Other than the first year of my life being spent in Illinois and a year in South Carolina, I have lived in Massachusetts my whole life. I have lived in small towns, and I have lived in a city, but Boston was never more than 90 minutes from my home. To me, Boston meant a place to go when you wanted a good concert, a good sporting event, an exciting museum or aquarium or an airport to take you to fabulous vacation spots. It was also a place of culture, of fancy restaurants and of some great people-watching. Never have I thought of it as a scary spot...until Monday.
During one of our state's biggest annual celebrations, and maybe THE biggest, there were two explosions. As runners completed the 26-mile Boston marathon, some of them were not greeted by the smiling faces of their loved ones at the finish line but instead were confronted with a smoky barrier and police officers rerouting them and preventing them from going to the family members they knew were on the other side of that smoke. A co-worker of my friend Maureen was at the Boston Marathon finish line with her two daughters waiting with excitement, anticipation and pride for her husband to cross that line and complete his first run of the historic event. Instead, she soon found herself scared to death, grabbing her children in fear, disbelief and shock as the explosions went off, and they were shuffled away from the finish line. They passed people lying on the ground, some bloody, some badly injured and everyone in absolute chaos. These sights are what she and her daughters see even today, days later, every time they close their eyes. Her husband writes about the experience in his blog. andsoitburns.blogspot.com
Yesterday morning on the way to work, Maureen and I were talking about how scary that experience was for Michelle and her family. Our talk led to how sad it is that a fun family event was now marred by fear and destruction and how so many people and children are going to be afraid to go to a crowded place or a big event anymore. We then talked about how scary it is to even be parents in this world and how overprotective we seem at times when our children want to sleep over a new friend's house or want to ride their bikes off the street, and how we try not to push our fears and distrust in this world onto our children because there are still good people and we don't want them to be afraid to live.

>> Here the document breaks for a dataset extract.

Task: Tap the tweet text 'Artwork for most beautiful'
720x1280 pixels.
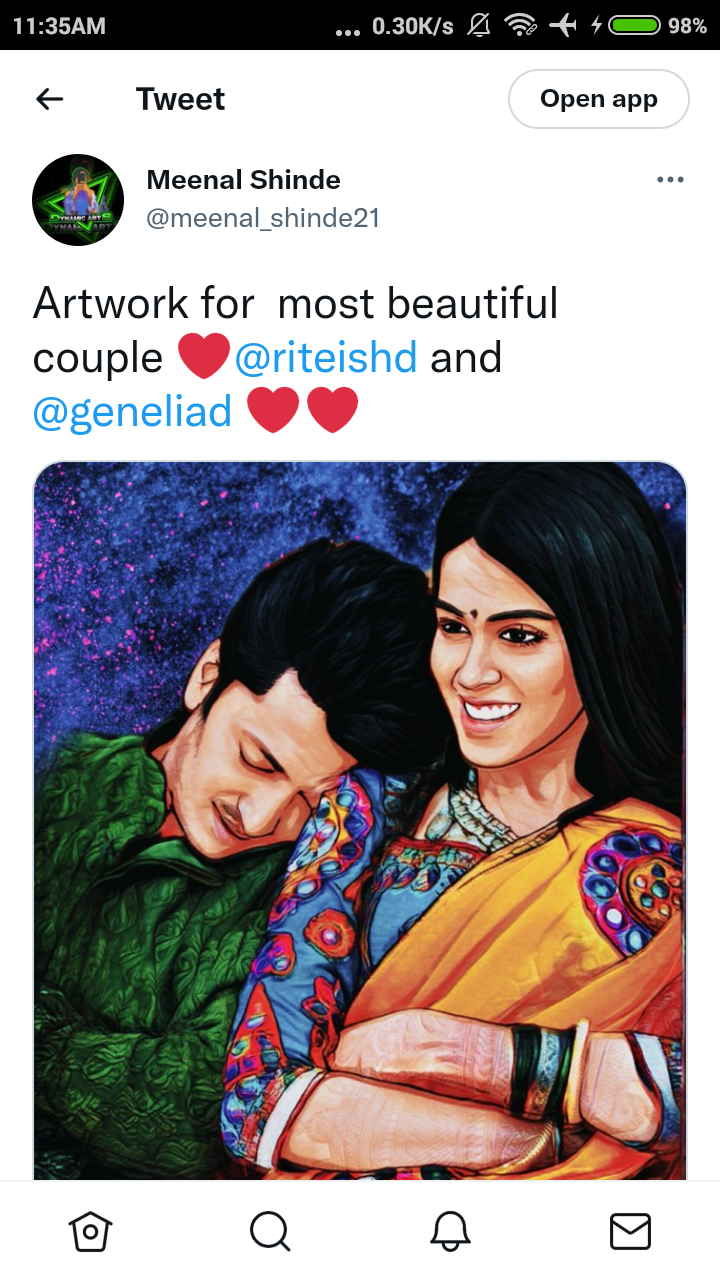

Yesterday afternoon that fear was tested. Through Facebook, I saw a newspaper status yesterday that indicated there was a missing 10 year old boy in Clinton. As I read on, I learned that boy was Maureen's son who was visiting family there on his school vacation. I cannot begin to describe the fear that engulfed me. I tried to call Maureen but got her voice mail. After leaving her a hysterical message, I paced back and forth, "What do I do? Do I drive to Clinton? Can I make the 20 minute drive?", all while my heart was beating out of my chest, and I was overcome with hysterical sobbing. I got a hold of Maureen's niece who assured me that Ross had been found and was safe. As the afternoon progressed, I learned that he had been going for a run with his aunt, and after getting a head start, he took a wrong turn. Not knowing which way to go, he kept walking, hoping to see a familiar site. Finally he came to an area that he knew was a way to get to another aunt's house and began walking there, only to find upon his arrival that they weren't home. His parents, the local police, the state police, family and friends combed the neighborhood for hours before they decided to check familiar places where he might have gone, and there they found him resting outside his aunt's house, sunburned, thirsty and tired but SAFE. He had traveled 12 miles trying to find his way, and I thank God that he had the strength and the determination to persevere until he found his way to safety and to be reunited with his family. Plain and simply put, he is Boston Strong.
Terrifying events this week, and I pray that those involved in the horrific events at the Boston Marathon will also find their peace and their safe haven in the arms of those they love.